To date, Loyl’s group has completed and paid for the 24-by-42-foot building called the Hatchery in which their collection is displayed. They have another $35,000 banked for future developments, and they’re continuing to fundraise and to seek particular items for display.
Topping the “Wanted List” is a “Chamberlain Setting Hen” incubator. Also sought are a No. 103 Buckeye incubator from the Otho, Iowa, area; a Poorman Feather brooder, a cramming machine used to force feed chickens, to fatten them faster; and a Howard Beuoy Electric Caponizing Set.
Loyl also is searching for the first Stromberg Hatchery catalog, published in 1922 or 1923; he says he has all the other Stromberg catalogs. They are part of his private collection of printed poultry materials, valued at $100,000.
He notes one of the country’s most outstanding collections of poultry literature is at Kansas State University in Manhattan, the Leonora Hering Memorial Poultry Collection. Given to the university by the late Leonora Hering of Saratoga, Calif., the materials are housed in the Hale Library Special Collections Department, open from 8 a.m. to 5 p.m. Monday through Friday (www.lib.ksu.edu).
KSU rare books librarian Roger C. Adams says as a single, donated collection, the Hering materials truly are “outstanding.” Among the books are an original Latin edition of Androvandi’s classic treatise on fowl, The Onithology, published from 1599 to 1603; the first English poultry book, A Treatise on Domestic Poultry by John Lawrence, dated 1815; and the first U.S. poultry book not reprinted from England, The American Poultry Book by Micajah R. Cock, published in 1843 in New York. (Yes, Cock.)
Adams recalls a favorite story about Mrs.

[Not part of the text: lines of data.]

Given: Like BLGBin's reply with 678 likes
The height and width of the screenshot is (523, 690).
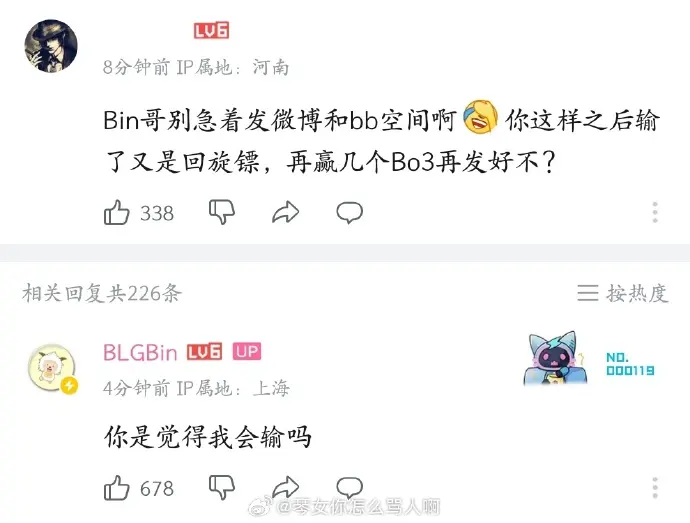Looking at the screenshot, I should pyautogui.click(x=117, y=488).
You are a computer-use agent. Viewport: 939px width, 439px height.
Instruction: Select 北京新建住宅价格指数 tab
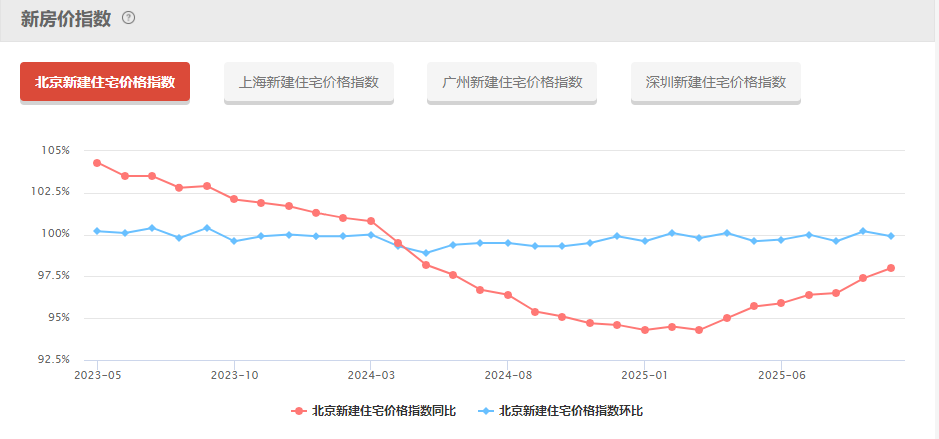(105, 82)
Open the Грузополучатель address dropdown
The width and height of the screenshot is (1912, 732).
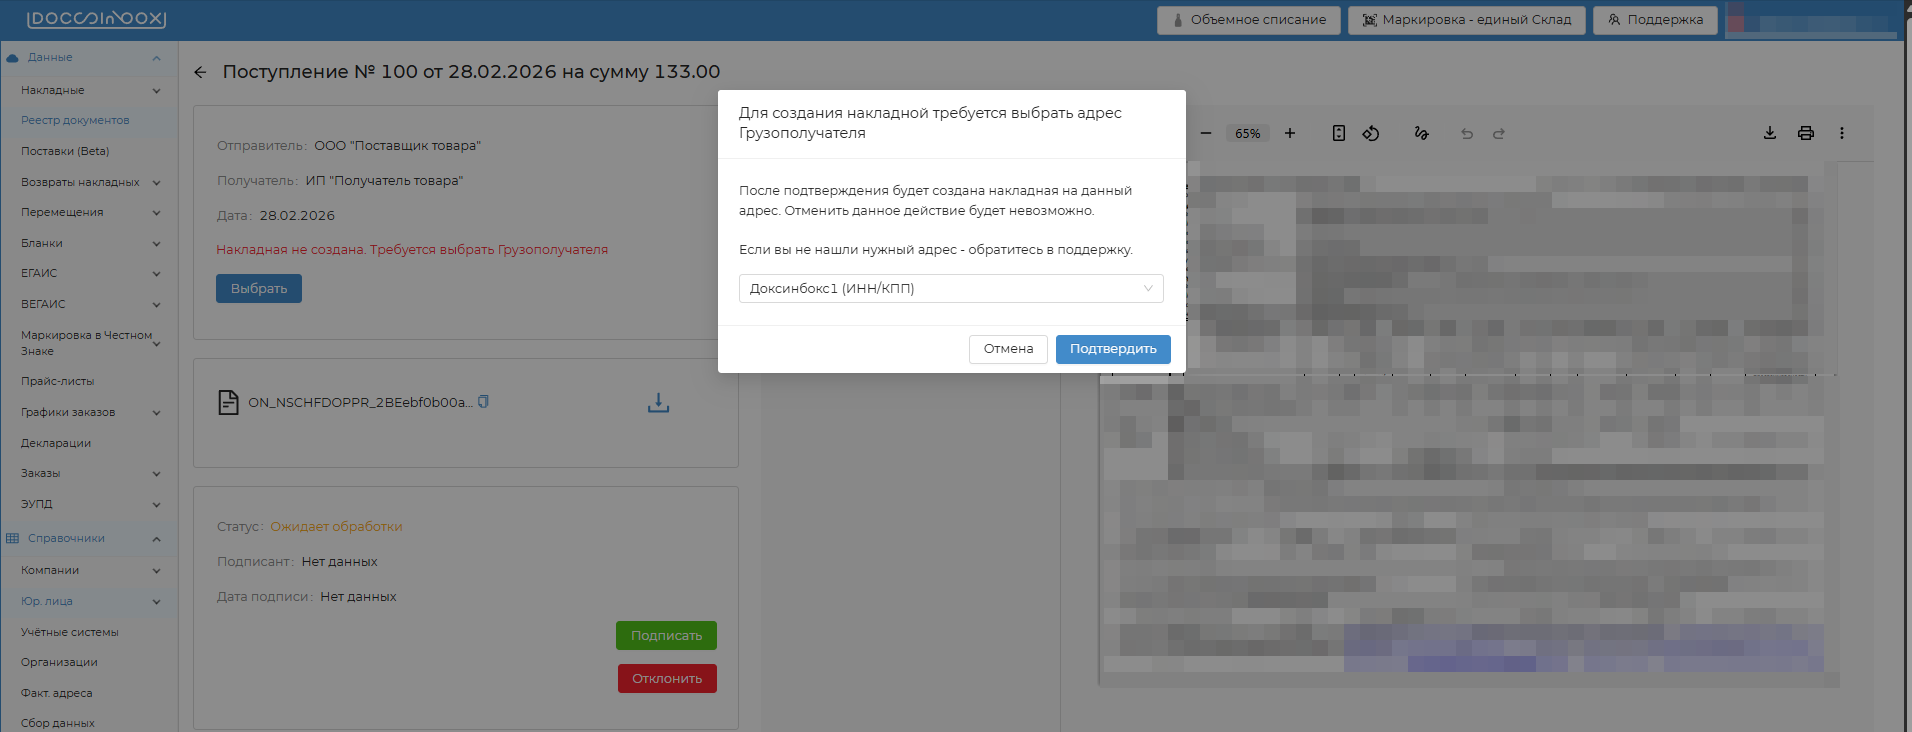pos(950,288)
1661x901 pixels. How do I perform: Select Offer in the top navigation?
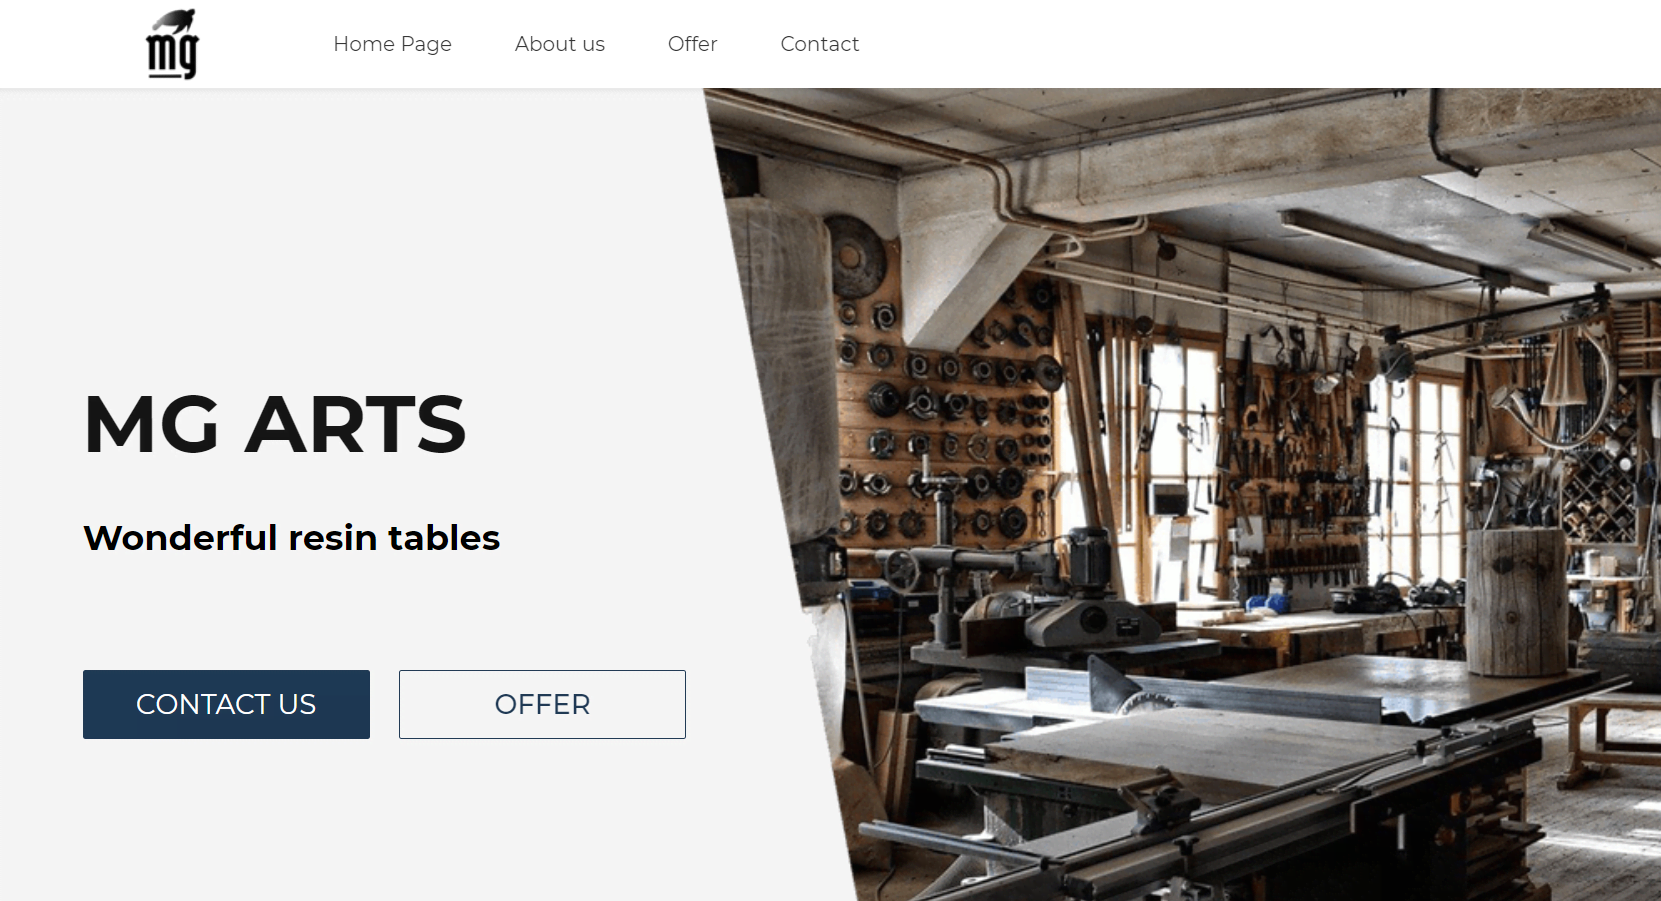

Hering as a collector. Shopping used bookstores and antique shops, he says, she apparently would inquire about poultry books only to be repeatedly directed to ‘poetry’ sections. In time, though, she managed to amass nearly 1,000 poultry volumes, which collectively show the progression of poultry keeping in this country. Readers can trace the importance of poultry to the country’s rural economy from the first promotion of “practical agricultural methods” in the early 1800s, to the beginnings of economic discussions – how to market poultry products and make a profit from a flock – in the mid-1800s, to finally, the switch to big commercial operations.
Today, most users of the Hering Collection are agricultural historians but occasionally poultry farmers or hobbyists, mostly from eastern and central Kansas. They use it to study old-time practices. “A few want to go back to the early 19th- or 20th-century techniques,” Adams explains.
Loyl, himself a donor to the K-State library and the author of several poultry books, including Poultry of the World, corresponded with Mrs. Hering before her death. He says printed materials such as she collected are no longer easy to find but remain important to preserve. Just like the increasingly hard-to-find delousers, incubators and pottery founts, old-time poultry books and catalogs play an important role in helping to tell the story of poultry keeping in the United States.